# Who does decent work...



## skyguy (Jul 7, 2006)

...in the Southeast Pennsylvania area?

I have a katana with a half decent blade, but the furnishings suck.

I picked up some nice parts from Bugei I'd like to have put on and the handle re-wrapped etc.

I dont know how to find someone in the area that can do good work on swords.

Any tips or recommendations?
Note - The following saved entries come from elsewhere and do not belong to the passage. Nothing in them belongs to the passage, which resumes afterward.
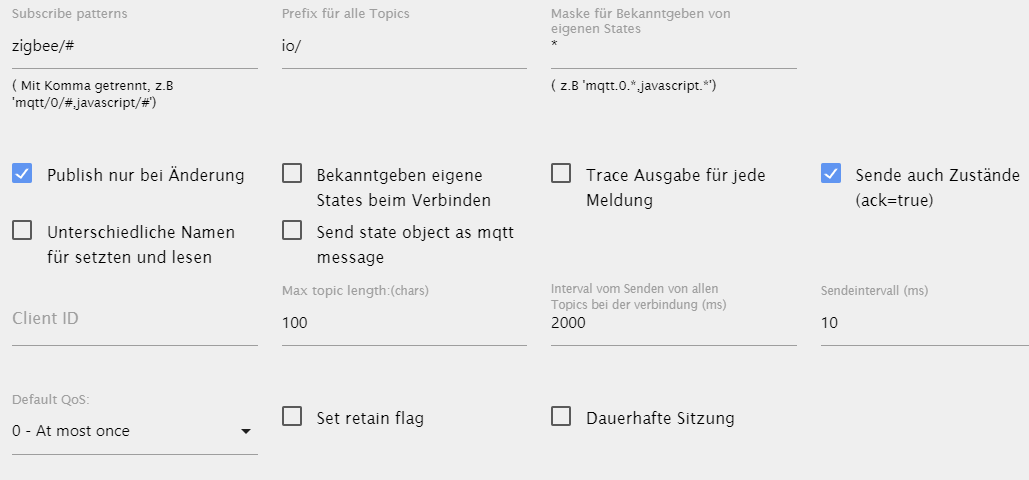
Task: Select the Max topic length field
Action: (x=404, y=323)
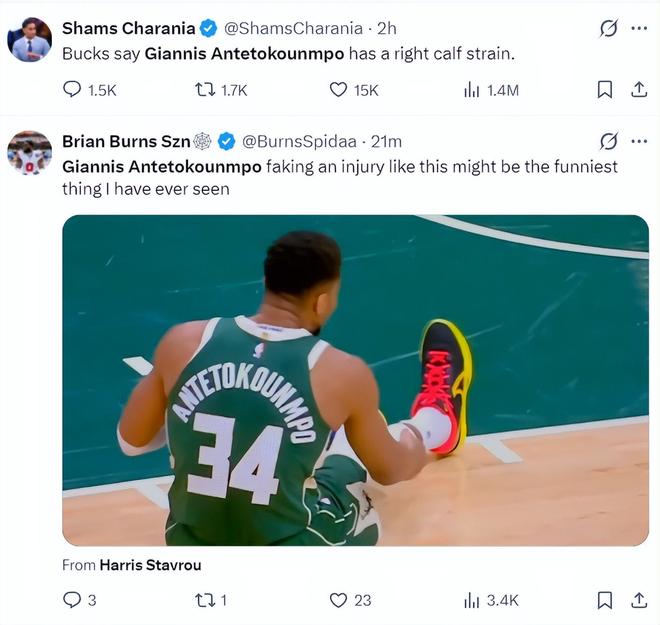Click Shams Charania's profile picture
The image size is (660, 625).
pyautogui.click(x=29, y=40)
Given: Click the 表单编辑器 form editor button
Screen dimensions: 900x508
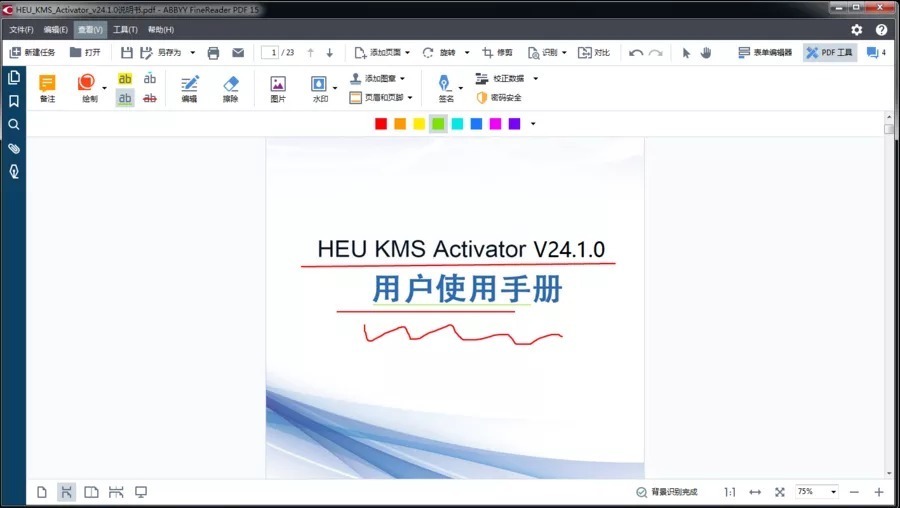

I really dont want to have tio ship the thing to mars and be without it for 6 months as I train regularly with it.

Thanks!


----------



## Brian R. VanCise (Jul 7, 2006)

I'm sorry but I do not know anyone in your area.  You could try shipping it to Bugei though.  I imagine if you mention that it is important that you would probably get it back in less than a month or so.  They have always accomodated my requests. 

You could also ask swordlady here on MartialTalk.  If I am correct she is in your area.  Good luck.

Brian R. VanCise
www.instinctiveresponsetraining.com


----------



## KOROHO (Jul 7, 2006)

Try David Goldberg at Gold Mountain Forge
http://www.goldmountainforge.com/

http://www.goldmountainforge.com/contact.htm


----------



## Swordlady (Jul 7, 2006)

I forgot about David Goldberg!  My bad.  I PM'ed you the link to Shadow of Leaves, but also posted in here for future reference.


----------